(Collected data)
════════════════════

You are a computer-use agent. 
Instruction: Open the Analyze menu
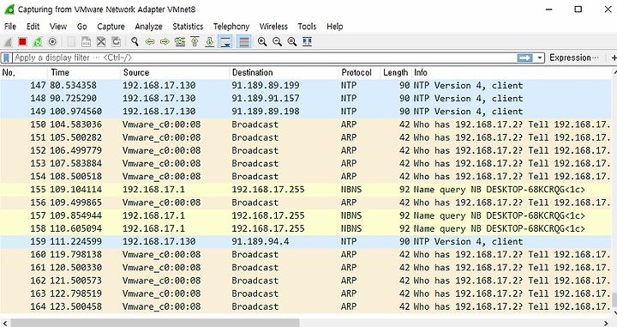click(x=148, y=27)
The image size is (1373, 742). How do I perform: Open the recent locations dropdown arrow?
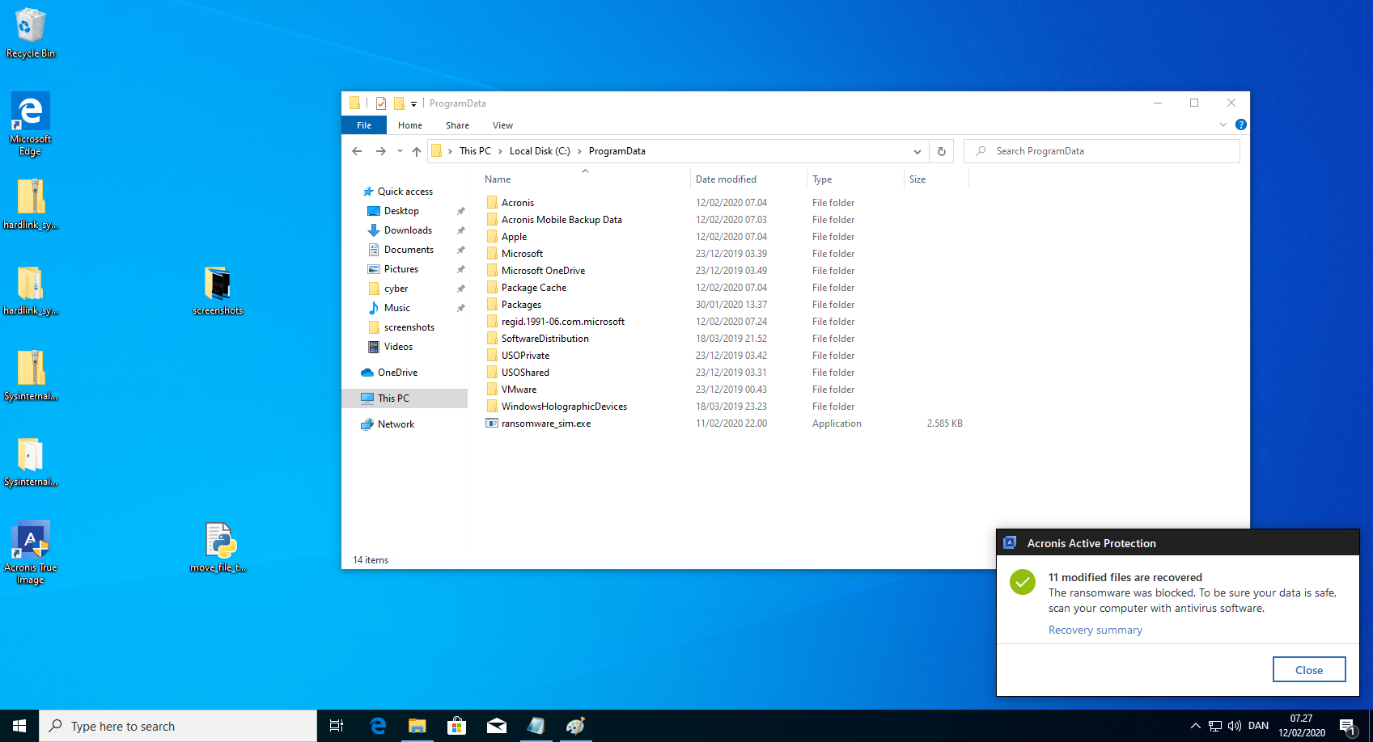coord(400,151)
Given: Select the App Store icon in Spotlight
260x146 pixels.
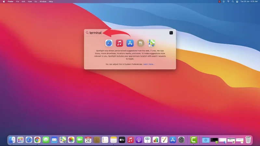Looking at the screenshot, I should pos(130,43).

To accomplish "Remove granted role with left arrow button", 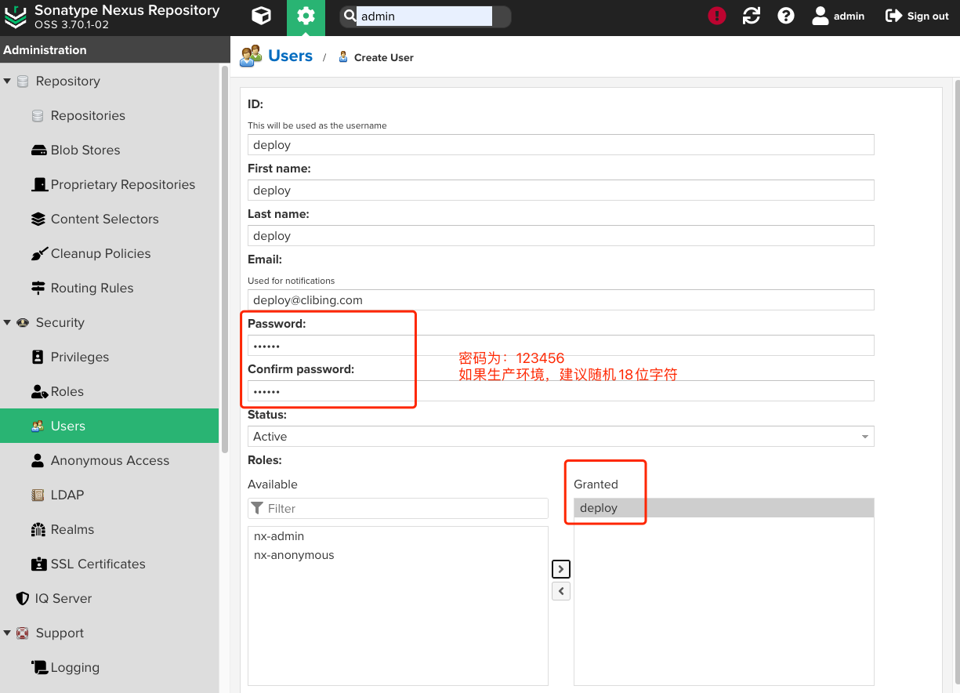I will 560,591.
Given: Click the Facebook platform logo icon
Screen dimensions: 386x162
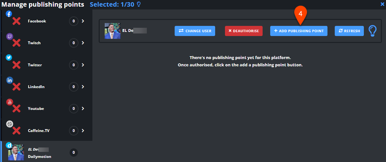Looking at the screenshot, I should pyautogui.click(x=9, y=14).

════════════════════

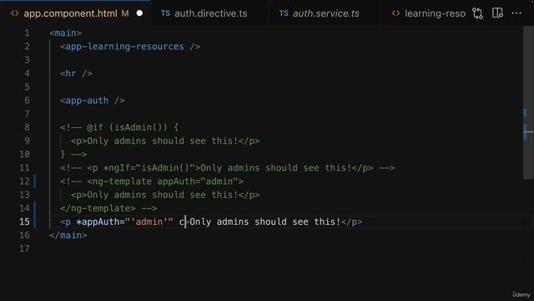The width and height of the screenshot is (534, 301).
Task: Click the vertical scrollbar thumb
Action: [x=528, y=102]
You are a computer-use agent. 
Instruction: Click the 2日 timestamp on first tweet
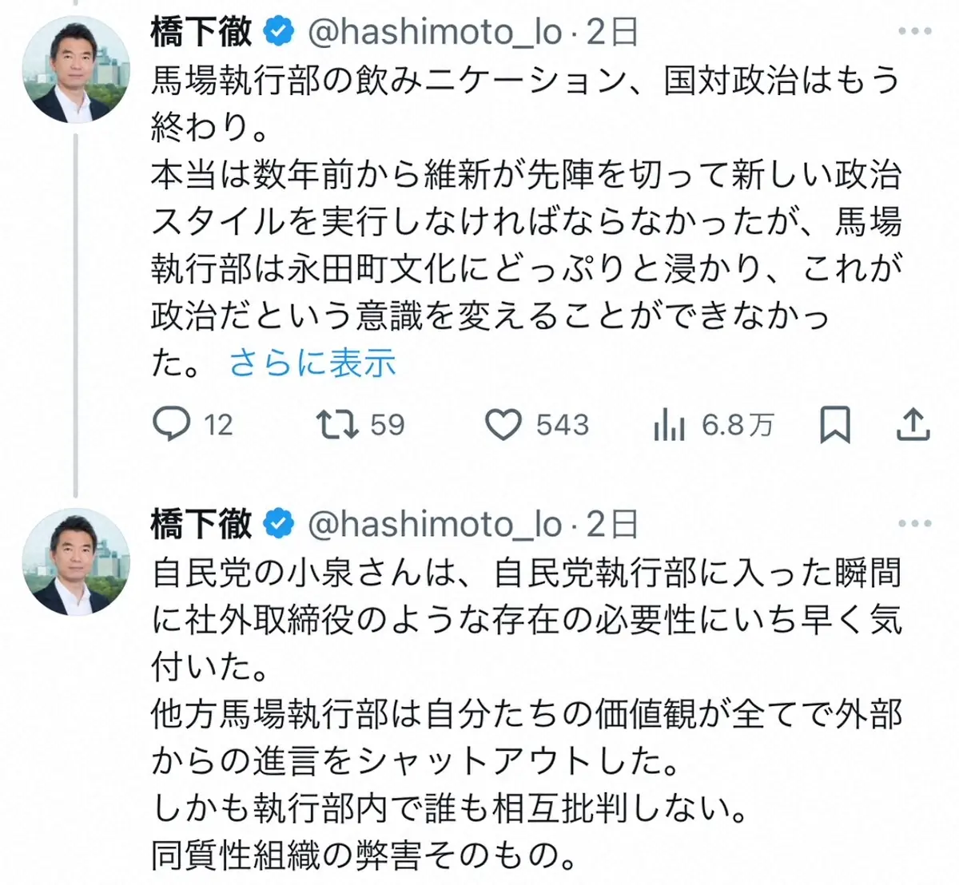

════════════════════

What you need to do → Locate the word "icon" in the records above, and return each line that has it.

Problem solution →
Given: Select the App Store icon in Spotlight
Given: Click the Facebook platform logo icon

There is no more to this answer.